Elementi che, nel quadro complessivo, hanno portato gli investigatori a consolidare la ricostruzione e ad alimentare la richiesta di riconsiderazione del differimento.
Il furto nel camper e il nuovo scenario
Nel comunicato viene indicato anche un episodio ulteriore: ad agosto scorso, K.L. insieme ad altre due persone in corso di identificazione si sarebbe reso responsabile di un furto all’interno di un camper parcheggiato in zona Pineta di Osoppo (Udine).
Un fatto che, inserito nel contesto dei riscontri, avrebbe contribuito a far emergere un profilo incompatibile con l’immagine di una persona impossibilitata a condurre una vita normale.

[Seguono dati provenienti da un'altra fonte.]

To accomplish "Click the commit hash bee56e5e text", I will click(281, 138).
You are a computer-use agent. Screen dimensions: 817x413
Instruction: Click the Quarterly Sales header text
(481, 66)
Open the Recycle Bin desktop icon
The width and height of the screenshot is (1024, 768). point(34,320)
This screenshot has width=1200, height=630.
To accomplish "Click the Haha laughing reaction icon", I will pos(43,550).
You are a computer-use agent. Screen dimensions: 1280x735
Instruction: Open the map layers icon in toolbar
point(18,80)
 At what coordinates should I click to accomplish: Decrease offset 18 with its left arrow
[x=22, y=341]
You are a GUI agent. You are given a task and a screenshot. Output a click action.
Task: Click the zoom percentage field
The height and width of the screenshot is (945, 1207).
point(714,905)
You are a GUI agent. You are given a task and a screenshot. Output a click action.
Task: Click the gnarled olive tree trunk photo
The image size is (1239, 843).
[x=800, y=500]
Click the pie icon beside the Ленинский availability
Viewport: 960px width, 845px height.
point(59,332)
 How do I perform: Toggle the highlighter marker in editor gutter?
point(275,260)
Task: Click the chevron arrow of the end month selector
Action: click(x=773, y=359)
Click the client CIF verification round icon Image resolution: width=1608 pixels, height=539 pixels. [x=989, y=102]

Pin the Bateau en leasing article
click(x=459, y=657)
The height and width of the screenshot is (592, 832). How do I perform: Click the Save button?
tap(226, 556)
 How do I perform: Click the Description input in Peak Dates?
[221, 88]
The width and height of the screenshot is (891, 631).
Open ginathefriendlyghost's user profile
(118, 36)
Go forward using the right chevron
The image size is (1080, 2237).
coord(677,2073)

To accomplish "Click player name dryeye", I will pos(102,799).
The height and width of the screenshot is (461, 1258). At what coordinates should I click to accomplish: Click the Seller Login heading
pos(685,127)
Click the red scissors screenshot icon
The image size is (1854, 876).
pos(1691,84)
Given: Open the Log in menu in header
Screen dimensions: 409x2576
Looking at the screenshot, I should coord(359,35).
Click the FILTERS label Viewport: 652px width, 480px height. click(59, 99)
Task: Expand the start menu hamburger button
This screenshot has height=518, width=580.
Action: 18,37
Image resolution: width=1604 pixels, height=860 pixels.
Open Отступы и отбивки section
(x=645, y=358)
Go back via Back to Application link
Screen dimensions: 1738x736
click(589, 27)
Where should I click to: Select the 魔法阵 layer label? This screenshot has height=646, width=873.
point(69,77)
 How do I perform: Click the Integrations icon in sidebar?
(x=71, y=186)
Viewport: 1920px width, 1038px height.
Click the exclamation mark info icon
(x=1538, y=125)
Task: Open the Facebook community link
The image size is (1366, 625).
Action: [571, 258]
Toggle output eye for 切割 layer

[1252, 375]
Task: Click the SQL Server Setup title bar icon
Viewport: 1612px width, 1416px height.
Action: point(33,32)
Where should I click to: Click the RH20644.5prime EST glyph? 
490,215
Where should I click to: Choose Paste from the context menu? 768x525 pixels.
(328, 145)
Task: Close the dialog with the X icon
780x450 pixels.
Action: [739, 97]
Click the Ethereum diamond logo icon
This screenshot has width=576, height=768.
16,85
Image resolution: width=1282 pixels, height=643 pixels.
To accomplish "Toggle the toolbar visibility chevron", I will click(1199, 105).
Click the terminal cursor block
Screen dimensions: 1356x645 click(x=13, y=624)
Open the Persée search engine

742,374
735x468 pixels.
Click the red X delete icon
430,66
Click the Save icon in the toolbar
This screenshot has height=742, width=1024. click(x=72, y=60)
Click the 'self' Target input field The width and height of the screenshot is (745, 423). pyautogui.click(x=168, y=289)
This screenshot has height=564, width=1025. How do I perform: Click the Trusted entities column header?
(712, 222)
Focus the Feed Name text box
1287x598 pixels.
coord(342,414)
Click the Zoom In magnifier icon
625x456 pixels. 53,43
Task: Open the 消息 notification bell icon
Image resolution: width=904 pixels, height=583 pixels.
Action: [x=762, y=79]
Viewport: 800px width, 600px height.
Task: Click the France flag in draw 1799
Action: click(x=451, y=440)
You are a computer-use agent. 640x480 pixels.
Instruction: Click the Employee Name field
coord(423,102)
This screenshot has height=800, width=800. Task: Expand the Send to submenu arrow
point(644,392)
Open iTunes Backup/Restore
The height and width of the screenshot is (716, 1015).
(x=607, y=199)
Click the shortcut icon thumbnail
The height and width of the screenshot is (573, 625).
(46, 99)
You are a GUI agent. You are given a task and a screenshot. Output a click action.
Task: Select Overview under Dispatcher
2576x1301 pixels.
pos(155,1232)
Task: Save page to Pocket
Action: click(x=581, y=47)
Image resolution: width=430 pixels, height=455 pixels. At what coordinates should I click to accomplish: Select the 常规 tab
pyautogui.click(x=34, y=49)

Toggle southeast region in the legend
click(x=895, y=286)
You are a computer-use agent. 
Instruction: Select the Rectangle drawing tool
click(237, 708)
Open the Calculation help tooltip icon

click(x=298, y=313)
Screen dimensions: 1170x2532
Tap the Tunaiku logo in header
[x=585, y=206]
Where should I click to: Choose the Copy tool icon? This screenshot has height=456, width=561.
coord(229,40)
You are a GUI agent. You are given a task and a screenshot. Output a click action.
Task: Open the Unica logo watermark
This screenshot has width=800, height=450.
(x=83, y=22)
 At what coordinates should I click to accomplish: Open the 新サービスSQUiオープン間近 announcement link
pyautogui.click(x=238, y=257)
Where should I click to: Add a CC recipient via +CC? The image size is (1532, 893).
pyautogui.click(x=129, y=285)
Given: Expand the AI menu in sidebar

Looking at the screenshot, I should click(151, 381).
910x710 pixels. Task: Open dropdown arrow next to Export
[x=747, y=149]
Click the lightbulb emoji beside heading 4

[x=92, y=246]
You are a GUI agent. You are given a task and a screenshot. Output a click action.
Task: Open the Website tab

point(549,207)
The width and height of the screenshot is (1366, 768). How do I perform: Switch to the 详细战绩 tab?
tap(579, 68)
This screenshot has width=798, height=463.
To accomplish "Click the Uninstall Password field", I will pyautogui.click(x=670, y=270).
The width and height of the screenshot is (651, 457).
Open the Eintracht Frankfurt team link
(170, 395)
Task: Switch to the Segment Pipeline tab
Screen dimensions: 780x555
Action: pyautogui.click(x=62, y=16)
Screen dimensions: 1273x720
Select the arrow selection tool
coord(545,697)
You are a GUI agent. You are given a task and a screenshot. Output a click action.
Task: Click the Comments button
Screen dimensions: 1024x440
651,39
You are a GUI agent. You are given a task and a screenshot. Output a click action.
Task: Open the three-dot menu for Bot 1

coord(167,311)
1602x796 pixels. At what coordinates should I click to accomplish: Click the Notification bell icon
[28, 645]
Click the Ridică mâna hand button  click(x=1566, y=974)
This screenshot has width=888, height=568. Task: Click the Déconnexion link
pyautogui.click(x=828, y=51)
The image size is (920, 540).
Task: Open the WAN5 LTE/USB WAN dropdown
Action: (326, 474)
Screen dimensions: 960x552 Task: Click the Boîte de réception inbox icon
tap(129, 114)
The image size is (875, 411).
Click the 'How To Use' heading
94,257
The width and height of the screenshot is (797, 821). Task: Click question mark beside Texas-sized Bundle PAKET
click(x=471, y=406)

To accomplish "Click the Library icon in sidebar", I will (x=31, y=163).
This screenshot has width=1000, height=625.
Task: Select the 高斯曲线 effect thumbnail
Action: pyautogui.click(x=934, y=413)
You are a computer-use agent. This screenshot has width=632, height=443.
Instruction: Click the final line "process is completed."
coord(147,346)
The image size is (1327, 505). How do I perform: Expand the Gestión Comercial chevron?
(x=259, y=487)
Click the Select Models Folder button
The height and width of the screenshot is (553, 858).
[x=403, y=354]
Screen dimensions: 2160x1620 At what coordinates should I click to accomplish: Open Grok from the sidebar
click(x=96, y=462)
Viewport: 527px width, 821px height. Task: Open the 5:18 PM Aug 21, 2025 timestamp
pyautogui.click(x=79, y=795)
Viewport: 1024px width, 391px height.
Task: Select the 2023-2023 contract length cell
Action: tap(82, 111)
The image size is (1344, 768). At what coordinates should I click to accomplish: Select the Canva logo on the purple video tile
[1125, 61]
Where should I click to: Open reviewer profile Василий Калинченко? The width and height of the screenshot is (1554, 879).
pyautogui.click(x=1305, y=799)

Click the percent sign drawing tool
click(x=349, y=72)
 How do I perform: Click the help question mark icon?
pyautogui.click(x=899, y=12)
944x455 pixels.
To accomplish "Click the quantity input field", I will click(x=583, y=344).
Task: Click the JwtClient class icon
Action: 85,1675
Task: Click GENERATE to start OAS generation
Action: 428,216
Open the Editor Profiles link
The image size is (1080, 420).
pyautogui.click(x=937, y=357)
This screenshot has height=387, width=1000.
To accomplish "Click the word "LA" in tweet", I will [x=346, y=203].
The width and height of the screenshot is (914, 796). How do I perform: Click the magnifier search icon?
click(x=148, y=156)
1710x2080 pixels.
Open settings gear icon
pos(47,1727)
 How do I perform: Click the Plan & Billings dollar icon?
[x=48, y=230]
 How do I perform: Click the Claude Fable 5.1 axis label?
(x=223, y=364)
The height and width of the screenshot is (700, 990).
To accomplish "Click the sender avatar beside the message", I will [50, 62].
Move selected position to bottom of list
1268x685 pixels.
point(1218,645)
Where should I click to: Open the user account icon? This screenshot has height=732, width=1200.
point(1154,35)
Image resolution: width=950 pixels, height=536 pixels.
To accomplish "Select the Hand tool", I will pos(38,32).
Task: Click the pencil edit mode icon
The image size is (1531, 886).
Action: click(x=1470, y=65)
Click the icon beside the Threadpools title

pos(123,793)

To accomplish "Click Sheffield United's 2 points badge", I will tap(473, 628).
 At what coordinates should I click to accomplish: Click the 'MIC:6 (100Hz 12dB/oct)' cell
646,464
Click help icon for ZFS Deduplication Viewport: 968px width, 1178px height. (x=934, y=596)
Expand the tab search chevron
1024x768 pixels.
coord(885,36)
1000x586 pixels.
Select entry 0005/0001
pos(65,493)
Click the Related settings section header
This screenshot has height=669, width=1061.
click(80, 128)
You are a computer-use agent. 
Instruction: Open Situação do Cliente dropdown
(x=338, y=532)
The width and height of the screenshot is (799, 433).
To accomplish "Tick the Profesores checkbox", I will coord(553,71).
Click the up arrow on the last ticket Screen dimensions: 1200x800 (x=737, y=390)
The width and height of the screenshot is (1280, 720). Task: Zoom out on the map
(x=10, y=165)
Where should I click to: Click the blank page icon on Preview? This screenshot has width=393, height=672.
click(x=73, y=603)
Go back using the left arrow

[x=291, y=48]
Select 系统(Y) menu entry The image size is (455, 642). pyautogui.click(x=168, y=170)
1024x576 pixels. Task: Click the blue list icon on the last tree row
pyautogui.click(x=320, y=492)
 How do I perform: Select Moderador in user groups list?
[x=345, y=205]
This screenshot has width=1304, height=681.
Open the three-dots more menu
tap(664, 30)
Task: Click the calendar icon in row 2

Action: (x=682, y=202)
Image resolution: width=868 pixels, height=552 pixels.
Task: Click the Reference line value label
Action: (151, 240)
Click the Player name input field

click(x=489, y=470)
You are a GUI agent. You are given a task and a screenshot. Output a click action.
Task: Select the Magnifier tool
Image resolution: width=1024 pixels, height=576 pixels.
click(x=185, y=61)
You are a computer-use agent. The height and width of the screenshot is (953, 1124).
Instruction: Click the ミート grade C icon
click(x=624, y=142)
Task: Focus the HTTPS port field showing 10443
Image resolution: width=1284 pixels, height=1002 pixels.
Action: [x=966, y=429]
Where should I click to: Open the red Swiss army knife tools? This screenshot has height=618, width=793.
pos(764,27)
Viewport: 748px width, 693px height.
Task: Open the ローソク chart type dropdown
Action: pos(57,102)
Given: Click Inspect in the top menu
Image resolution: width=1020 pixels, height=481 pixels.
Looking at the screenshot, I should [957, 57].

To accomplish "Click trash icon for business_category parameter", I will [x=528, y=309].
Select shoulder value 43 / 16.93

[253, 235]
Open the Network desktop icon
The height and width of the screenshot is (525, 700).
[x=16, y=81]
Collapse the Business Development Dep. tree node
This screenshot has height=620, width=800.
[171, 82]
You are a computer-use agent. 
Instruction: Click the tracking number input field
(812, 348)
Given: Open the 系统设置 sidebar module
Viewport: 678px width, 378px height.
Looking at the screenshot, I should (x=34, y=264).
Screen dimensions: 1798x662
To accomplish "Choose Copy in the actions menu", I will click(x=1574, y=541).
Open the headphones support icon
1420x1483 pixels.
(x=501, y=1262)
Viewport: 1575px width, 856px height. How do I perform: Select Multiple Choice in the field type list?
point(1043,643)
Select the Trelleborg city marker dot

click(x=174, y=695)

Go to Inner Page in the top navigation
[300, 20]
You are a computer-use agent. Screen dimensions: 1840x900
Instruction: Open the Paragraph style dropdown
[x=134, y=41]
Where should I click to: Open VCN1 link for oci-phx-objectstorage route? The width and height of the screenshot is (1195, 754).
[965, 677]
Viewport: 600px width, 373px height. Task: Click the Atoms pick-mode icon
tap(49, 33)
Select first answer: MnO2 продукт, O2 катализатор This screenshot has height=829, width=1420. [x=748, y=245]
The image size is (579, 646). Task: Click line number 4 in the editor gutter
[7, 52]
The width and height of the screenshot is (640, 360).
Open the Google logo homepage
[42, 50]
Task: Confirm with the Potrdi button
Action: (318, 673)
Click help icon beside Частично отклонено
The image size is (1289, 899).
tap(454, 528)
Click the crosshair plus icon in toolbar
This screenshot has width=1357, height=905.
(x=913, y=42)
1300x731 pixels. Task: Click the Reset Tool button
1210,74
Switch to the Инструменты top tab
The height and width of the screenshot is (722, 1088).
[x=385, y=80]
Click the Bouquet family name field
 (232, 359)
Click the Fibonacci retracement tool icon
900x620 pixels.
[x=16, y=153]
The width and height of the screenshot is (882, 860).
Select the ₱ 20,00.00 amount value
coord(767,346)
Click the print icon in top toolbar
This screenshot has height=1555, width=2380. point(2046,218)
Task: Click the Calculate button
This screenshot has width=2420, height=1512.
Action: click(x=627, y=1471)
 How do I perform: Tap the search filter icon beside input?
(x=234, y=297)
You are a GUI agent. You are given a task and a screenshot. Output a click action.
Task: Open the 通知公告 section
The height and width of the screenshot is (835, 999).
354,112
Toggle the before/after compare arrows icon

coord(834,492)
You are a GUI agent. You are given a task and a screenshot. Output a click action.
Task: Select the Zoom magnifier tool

L’irreperibilità e poi la fuga: inseguimento in centro a Gonars
Alla luce degli accertamenti, l’Ufficio di Sorveglianza di Trieste ha revocato la sospensione dell’ordine di carcerazione rendendo la pena nuovamente eseguibile nei primi giorni di gennaio.
A quel punto, saputo del provvedimento, il 62enne si è reso irreperibile, fino a oggi.
Questa mattina l’uomo è stato intercettato e si è dato alla fuga, dando origine a un lungo inseguimento per le vie del centro di Gonars (Udine). Nel tentativo di evitare la cattura avrebbe perso il controllo dell’auto, finendo autonomamente fuori strada.
Rimasto illeso, è stato prima trasportato in ospedale per accertamenti, quindi è stato accompagnato e tradotto presso la Casa Circondariale di Udine, dove dovrà ora scontare la pena.